His performance was mesmerizing, easily the strongest and most forceful vice presidential acceptance speech of the television era.
He was introduced by his son Beau, the first-term attorney general of Delaware and a National Guardsmen who will soon be deployed to Iraq, who told America about the horrific car wreck in December 1972 that killed his mother and his baby sister – and how his grief-stricken father, Joe Biden, was willing to give up his promising political career to keep what remained of his family together. After calling him his hero, Beau called his father to the stage and the two shared an embrace that could have made the coldest cynic teary-eyed. Through it all, viewers saw shots of Biden’s wife, Jill, on the verge of crying herself as she watched her husband and her adopted son share their moment in the sun.
And then there was the speech itself. Strictly from a political standpoint, Biden touched all the bases: He introduced his family, spoke reverently of his mother (who watched from the balcony in obvious delight), heaped praise on Bill and Hillary Clinton (both longtime Biden fans who repeatedly stood and cheered during his speech), told Barack Obama’s story and framed it as the realization of the American dream, acknowledged John McCain’s admirable character while tearing into him as the embodiment of “more of the same,” and then – with a command and authority that few other Democrats can plausibly project – he dove into national security, detailing one hot-button issue after another on which “John McCain was wrong, and Barack Obama was right.”
But the words alone didn’t make Biden’s speech. You can picture someone else – the utterly competent and respectable Jack Reed of Rhode Island, for instance – delivering essentially the same speech, minus the specific personal references. What separates Biden from most politicians is the power of his oratory. He doesn’t read his words. He feels them, and he uses his enunciation of every single syllable of every single word of every single sentence to make sure that his audience takes notice and feels them too. The combined power of his delivery, his biography and simply the way he carried himself – the working-class everyman from hard-luck Scranton – makes him irresistible. But only if people are paying attention.
That’s what is so interesting about Biden – that all of his qualities and all of his potential have been so clear and so obvious for decades, but only to those who have watched him closely. And for just about all of that time, it seemed they’d go for naught – that he’d never get the moment he got tonight, the chance to show an attentive national audience who he is and what he can do.
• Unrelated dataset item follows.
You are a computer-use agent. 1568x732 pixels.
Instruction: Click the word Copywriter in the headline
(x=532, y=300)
It’s all because of what happened in 1987, when he first set out to run for the presidency as a 44-year old senator. It was supposed to be his time. The Democratic front-runner, Gary Hart, had imploded, and the biggest names in the party – like Mario Cuomo and Bill Bradley – had refused to run. But Biden had no hesitation, and that spring and summer he began making noise, walking into room after room in which no one had ever heard of him – and walking out with dozens of new supporters.
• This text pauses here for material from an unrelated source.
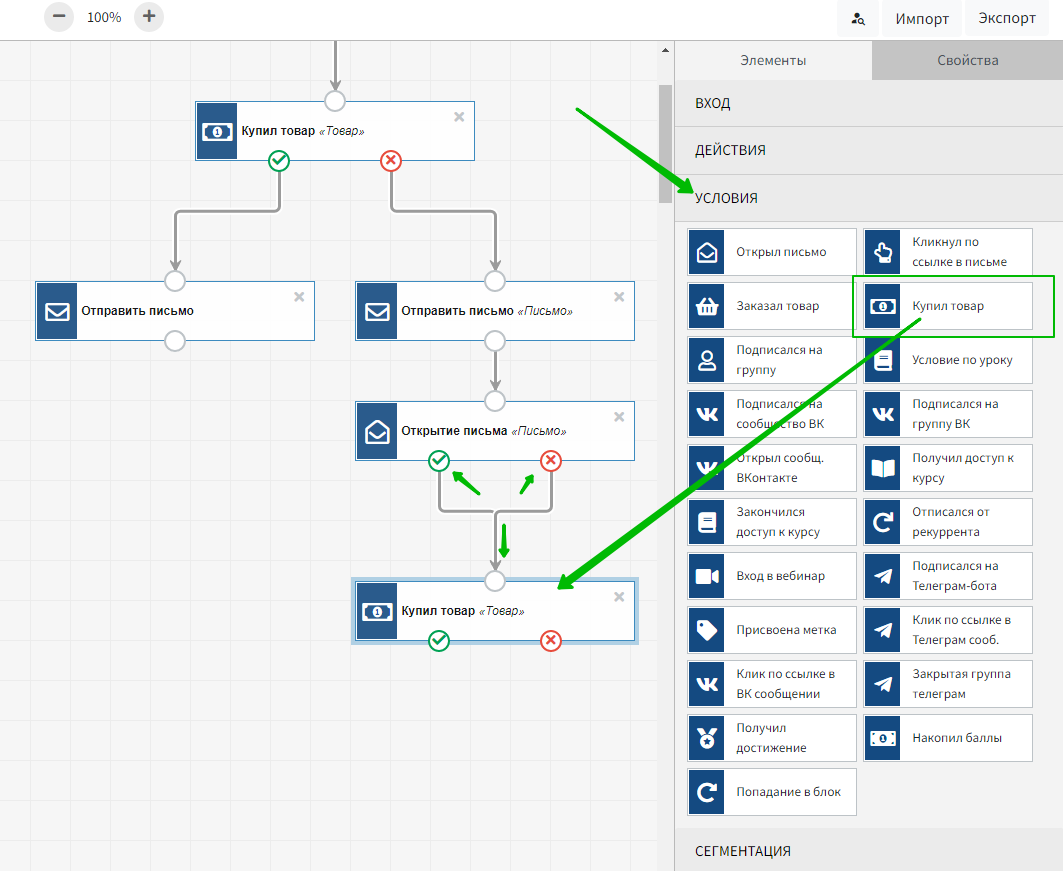Click green check output of 'Открытие письма' node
But then it all came crashing down, when he took the words of a British politician and used them as his own in a debate. Never mind that he’d used the same words dozens of times before with attribution; his sloppiness opened the floodgates, and within weeks the press was exploring every instance of exaggeration and embellishment in his past. He dropped out and his national political career seemed over. All of that talent – to waste.
That’s what makes this moment so amazing. After ’87, it seemed like it would never happen to Biden. He did his time in political purgatory and finally ran again this past year. But he was an old man and a Senate lifer – yesterday’s news – struggling for headlines in a field dominated by Obama and Hillary Clinton. He was still the same powerful speaker he’d always been, but no one noticed. He was two decades too late. And when he dropped out after Iowa, that seemed to be it. No way, no how the Democratic nominee – whether Obama or Clinton – would put him on the ticket. He was too long-winded, too unpredictable, too much of a loose cannon. He’d have to live out his life as a senator from Delaware, a familiar face to “Meet the Press” junkies and a respected foreign policy voice to Washington insiders. Not a bad lot, to be sure – but not nearly what he could have been.
But then, amazingly, Obama chose him. And suddenly Biden had the chance he’d been denied for years, the one he seemed on a collision course with when his world was turned upside-down in 1987 – the opportunity to communicate with his fellow countrymen, unfiltered and uninterrupted.
Now a mass audience knows what a relative few have known for years: Joe Biden is made for this.